When concept drift makes historical patterns less predictive, limiting history avoids diluting the model with stale signal. Each stateful transformer exposes a read-only observation_horizon property that reports how many past timesteps it retains. The value is derived from the constructor parameters: for LagTransformer it equals the maximum lag, and for SeasonalDifferencing it equals the seasonality period. Older observations are dropped as new ones arrive via observe.

To keep only recent history, choose parameter values that match the look-back you need:

from yohou.preprocessing import LagTransformer
from yohou.stationarity import SeasonalDifferencing

# observation_horizon = 7 (max lag)
lag_transformer = LagTransformer(lag=[1, 7])

# observation_horizon = 7 (seasonality period)
seasonal_diff = SeasonalDifferencing(seasonality=7)
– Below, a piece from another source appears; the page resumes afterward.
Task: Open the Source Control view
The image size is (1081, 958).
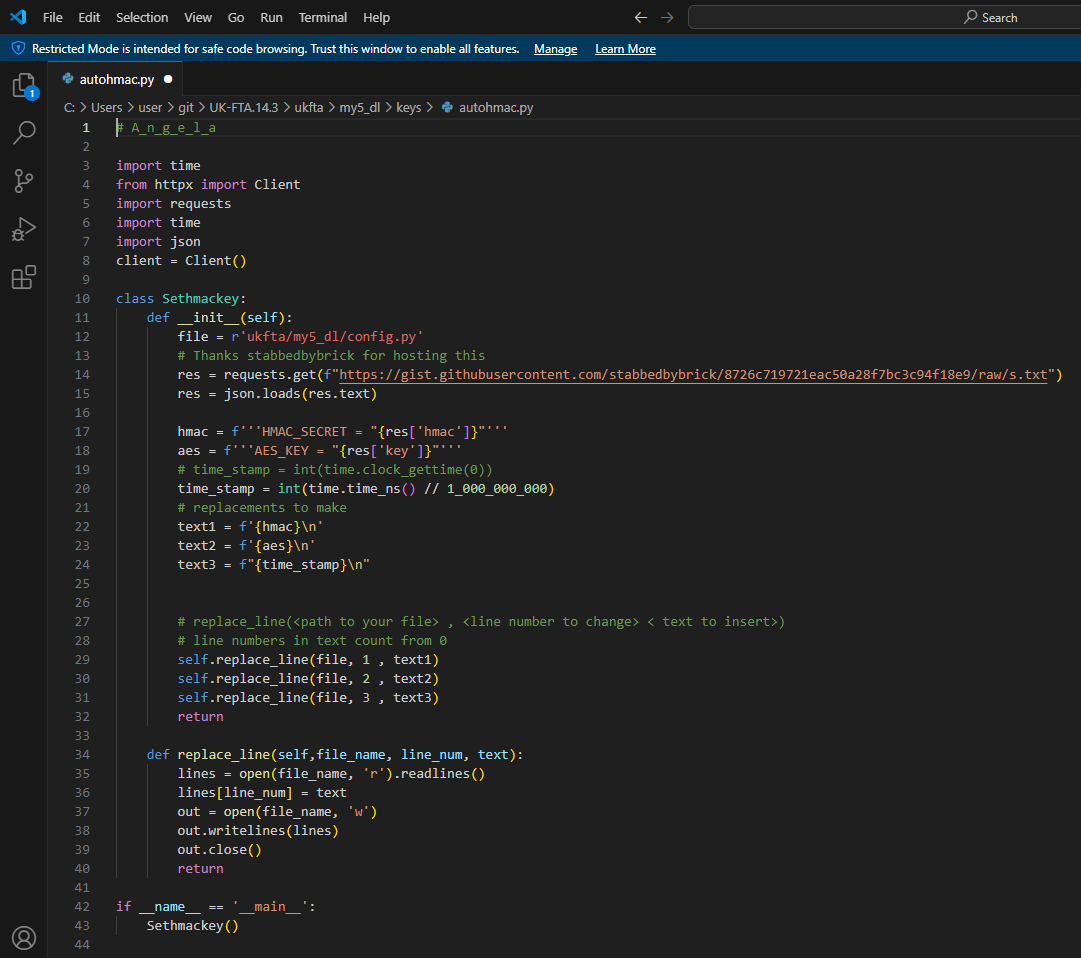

In a FeaturePipeline, the pipeline's observation_horizon is the sum of all its steps' horizons. Inspect it after fitting to verify the total look-back is what you expect:

from yohou.compose import FeaturePipeline

pipeline = FeaturePipeline([
    ("deseason", SeasonalDifferencing(seasonality=7)),
    ("lags", LagTransformer(lag=[1, 7])),
])
pipeline.fit(y)
pipeline.observation_horizon  # 14

Weighting Recent Observations in Evaluation¶

Limiting history is a binary cutoff. Time weighting is a softer alternative that keeps all data but gives more importance to recent errors during model selection. Construct an ExponentialDecayWeighter or LinearDecayWeighter and pass it to the time_weighter slot of scorers and forecasters:

from yohou.weighting import ExponentialDecayWeighter

weighter = ExponentialDecayWeighter(half_life=365)

See Use Time Weighting for full recipes on configuring weighters on scorers and forecasters and tuning them via search.

Downsampling to a Lower Frequency¶

When data arrives at a higher frequency than the forecast requirement, downsampling reduces computational cost and can improve model quality by removing noise that is irrelevant to the forecasting horizon.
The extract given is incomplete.